A very popular and environmentally unfriendly alternative is a whole-house outdoor generator. It is quite loud when you bike through the more expensive neighborhoods near mine (but thankfully not mine, yet) when the power is out. I am definitely not going to go down that route because of the cost and environmental impact.

But what will I do if the power is out for longer than 10-15 minutes?

AWS Replication

The general strategy for longer power outages could be to have AWS services configured and ready to go up at a moment’s notice. Ideally, upon receiving a downtime notification (or noting that the power has gone out at the house), I can use an AWS phone app (or create one if it doesn’t exist) to immediately launch all the services and bring up a down-time page. The ideal scenario, also, could be to provide a limited “read-only” version of the web services that will allow users to view a read-only version of the latest db replica.

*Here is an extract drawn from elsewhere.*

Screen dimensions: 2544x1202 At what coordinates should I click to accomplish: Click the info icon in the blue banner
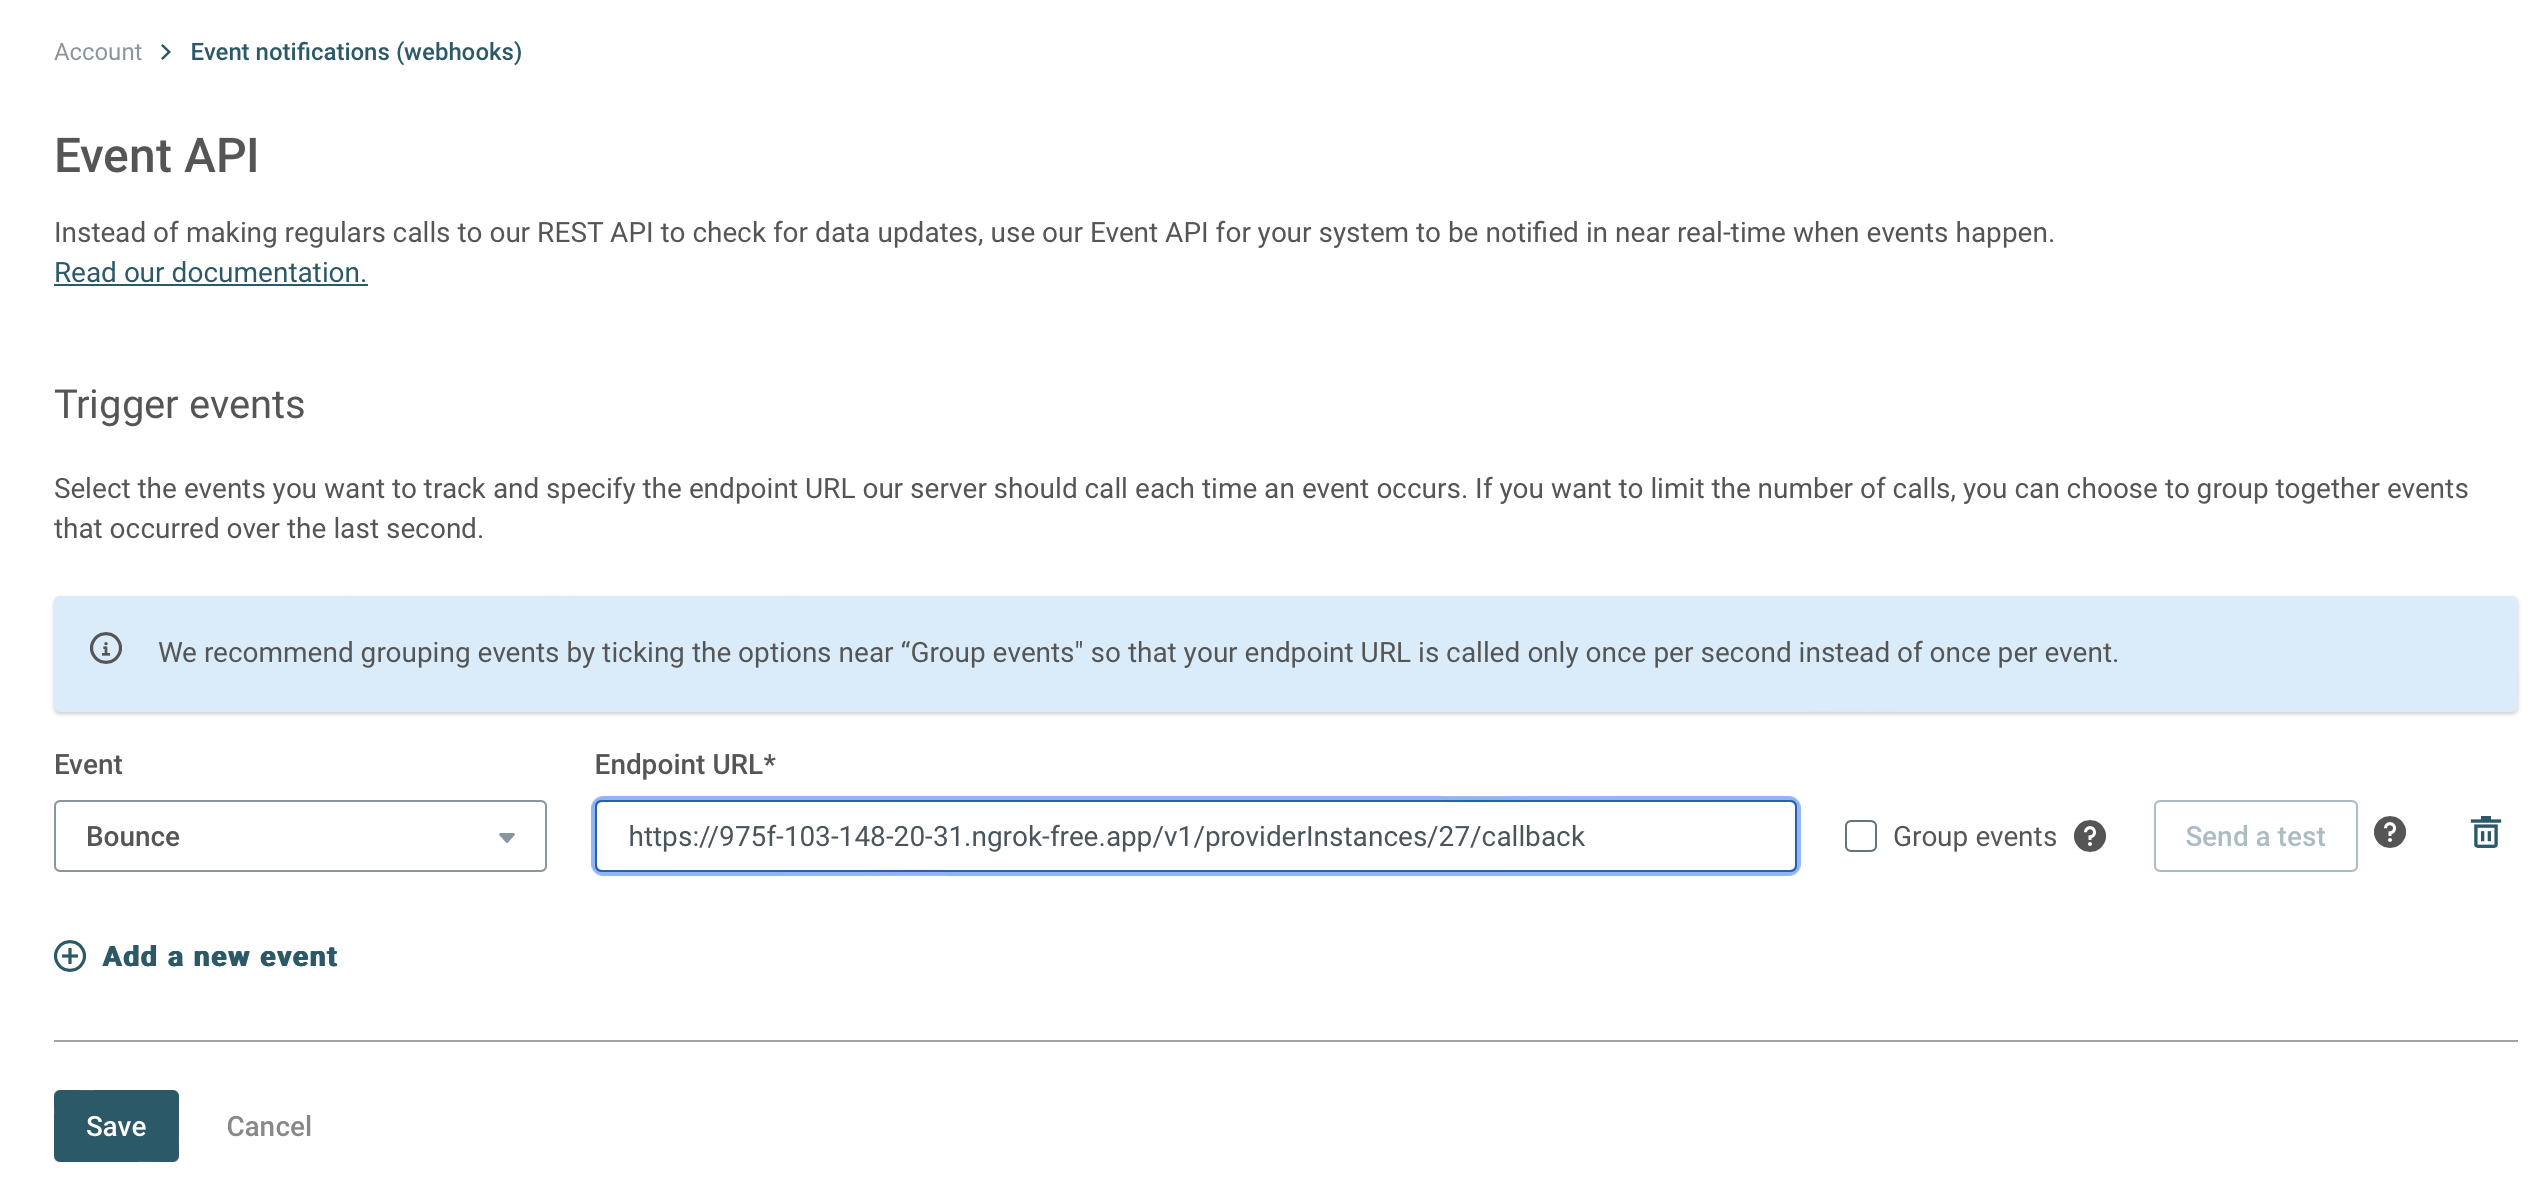(x=106, y=649)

Looking at the costs, though, given that my databases are now approaching 50GB in size, my best option may be to make sure that my websites which don’t have a lot of data are simply replicated on an EC2 system I could bring up at a moment’s notice and fairly quickly pull updates from some sort of backup service.

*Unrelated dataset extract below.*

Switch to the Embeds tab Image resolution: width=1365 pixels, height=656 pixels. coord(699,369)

For the two services with huge databases, I think my only cheap option is to make sure that the domain names still resolve to some sort of placeholder page with a message indicating something about unexpected down time from power or Internet outage. Because it doesn’t make sense to bring the server home and then still be paying $50/month for all the necessary services to keep DB replicas in place to swap to.

Also, the marketing terminology right now (at least at AWS) is all about “db clusters”. As far as I can tell this means having multiple copies of the SAME database replicated on several different servers scattered in different availability zones. That’s not what I want at all. How does one just create multiple databases? It looks like using the AWS RDS model I would create multiple db instances … but if I’m reading everything right, that could be hugely expensive.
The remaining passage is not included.